Apparent AI-generated images have even been used by Kirk’s former co-workers. Andrew Kolvet, who produced “The Charlie Kirk Show” and has hosted the program multiple times since Kirk’s killing, posted what appears to be an AI-generated image of Kirk alongside other assassinated Americans from U.S. history such as King and Lincoln, as well as Jesus Christ. (The image sparked criticism, with detractors noting that the real-life Kirk criticized King. The Rev. Bernice King, one of Martin Luther King Jr.’s daughters, said of the image, “there are so many things wrong with this.”)

(Screen grab)
Depictions of famous figures in heaven, or even in relationship with Jesus, are hardly unusual. But the particular utilization of AI to commemorate Kirk — with content flooding the internet within hours of his death — may be an outgrowth of the technology’s wide use among devotees of President Donald Trump. That includes the Trump administration itself: On several occasions, AI-generated images and memes have appeared on official government accounts.
As Charlie Warzel, who writes on technology and media, observed in The Atlantic in August, the “high-resolution, low-budget look of generative-AI images appears to be fusing with the meme-loving aesthetic of the MAGA movement.”
Warzel added: “At least in the fever swamps of social media, AI art is becoming MAGA-coded. The GOP is becoming the party of AI slop.”
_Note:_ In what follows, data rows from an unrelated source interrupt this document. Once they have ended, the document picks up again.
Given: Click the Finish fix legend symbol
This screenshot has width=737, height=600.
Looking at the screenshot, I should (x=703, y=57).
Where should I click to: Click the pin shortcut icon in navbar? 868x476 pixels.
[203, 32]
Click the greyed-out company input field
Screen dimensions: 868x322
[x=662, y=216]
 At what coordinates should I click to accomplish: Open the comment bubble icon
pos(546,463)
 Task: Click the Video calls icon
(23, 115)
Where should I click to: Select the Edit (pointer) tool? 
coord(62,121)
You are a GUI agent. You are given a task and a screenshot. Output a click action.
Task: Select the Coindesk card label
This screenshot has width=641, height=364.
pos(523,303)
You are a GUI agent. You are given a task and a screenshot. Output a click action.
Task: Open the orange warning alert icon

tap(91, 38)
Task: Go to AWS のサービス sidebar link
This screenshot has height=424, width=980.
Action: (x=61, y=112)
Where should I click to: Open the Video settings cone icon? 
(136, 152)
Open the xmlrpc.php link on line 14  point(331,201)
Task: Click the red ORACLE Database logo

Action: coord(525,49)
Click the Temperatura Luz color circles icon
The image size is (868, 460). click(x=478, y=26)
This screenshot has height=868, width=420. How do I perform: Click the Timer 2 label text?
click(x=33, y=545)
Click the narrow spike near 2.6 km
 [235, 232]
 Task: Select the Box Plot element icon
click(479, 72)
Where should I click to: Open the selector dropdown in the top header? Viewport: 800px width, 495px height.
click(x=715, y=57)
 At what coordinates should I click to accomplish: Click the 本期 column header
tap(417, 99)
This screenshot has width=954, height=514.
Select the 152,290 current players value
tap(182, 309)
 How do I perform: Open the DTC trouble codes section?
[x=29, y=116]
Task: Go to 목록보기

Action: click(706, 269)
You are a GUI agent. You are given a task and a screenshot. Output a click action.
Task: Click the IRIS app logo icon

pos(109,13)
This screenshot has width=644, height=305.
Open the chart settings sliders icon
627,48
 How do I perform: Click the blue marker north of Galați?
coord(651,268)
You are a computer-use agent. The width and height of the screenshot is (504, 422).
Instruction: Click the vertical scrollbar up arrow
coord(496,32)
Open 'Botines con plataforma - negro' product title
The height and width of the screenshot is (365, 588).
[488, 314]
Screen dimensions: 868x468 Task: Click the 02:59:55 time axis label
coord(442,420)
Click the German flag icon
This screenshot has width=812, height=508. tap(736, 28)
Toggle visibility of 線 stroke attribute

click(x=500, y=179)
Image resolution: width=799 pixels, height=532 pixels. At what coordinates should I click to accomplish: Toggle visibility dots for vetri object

Kirk, of course, was an avid Trump supporter who played a significant role in helping the president return to power, and some of the AI-generated content that proliferated after the activist’s death has been tied to conservative causes. Many images, for instance, linked Kirk’s death to the stabbing of Iryna Zarutska, a Ukrainian refugee whose slaying on a bus in Charlotte, North Carolina, became a source of outrage for Kirk and other conservatives shortly before Kirk’s own assassination. One widely shared image shows an AI-generated Kirk comforting Zarutska as she sits on the bus where she was killed, bleeding. At least one person created a video version of the image that features the hymn “How Great Thou Art.” A similar AI-generated video shows Kirk embracing Zarutska on the bus as they both flap newly grown angel wings.
Another AI-generated video pushed a pro-Israel message — a topic that has sparked division among conservatives, and which Kirk was reportedly trying to mitigate shortly before his death. In the video, an AI-generated Kirk, adorned with angel wings and a white robe, speaks from heaven as he declares: “I’m in a better place now, but America and Israel will never be the same.” The AI Kirk insists that the U.S. and Israel are both based on “faith, on freedom, on family,” shortly before a bald eagle is shown landing on his head as he stands in front of Israeli and U.S. flags.
Despite their viral nature, it’s unclear precisely what role these virtually enhanced remembrances play in the lives of those who mourn Kirk’s death. But social media boosters of the creations often frame them as a form of catharsis: On TikTok, influencer Taylor Diazmercado posted a short video of herself last week reacting to the AI-generated audio clip of Kirk — which she clearly labeled as such — that would later be used in churches. As an entirely fabricated voice speaks lines Kirk never said in life, Diazmercado can be seen visibly weeping, frequently wiping away tears as she nods along in-between sobs.
Beneath the video, which had 123,000 likes as of Wednesday (Sept. 17), she added a short caption: “What a man.”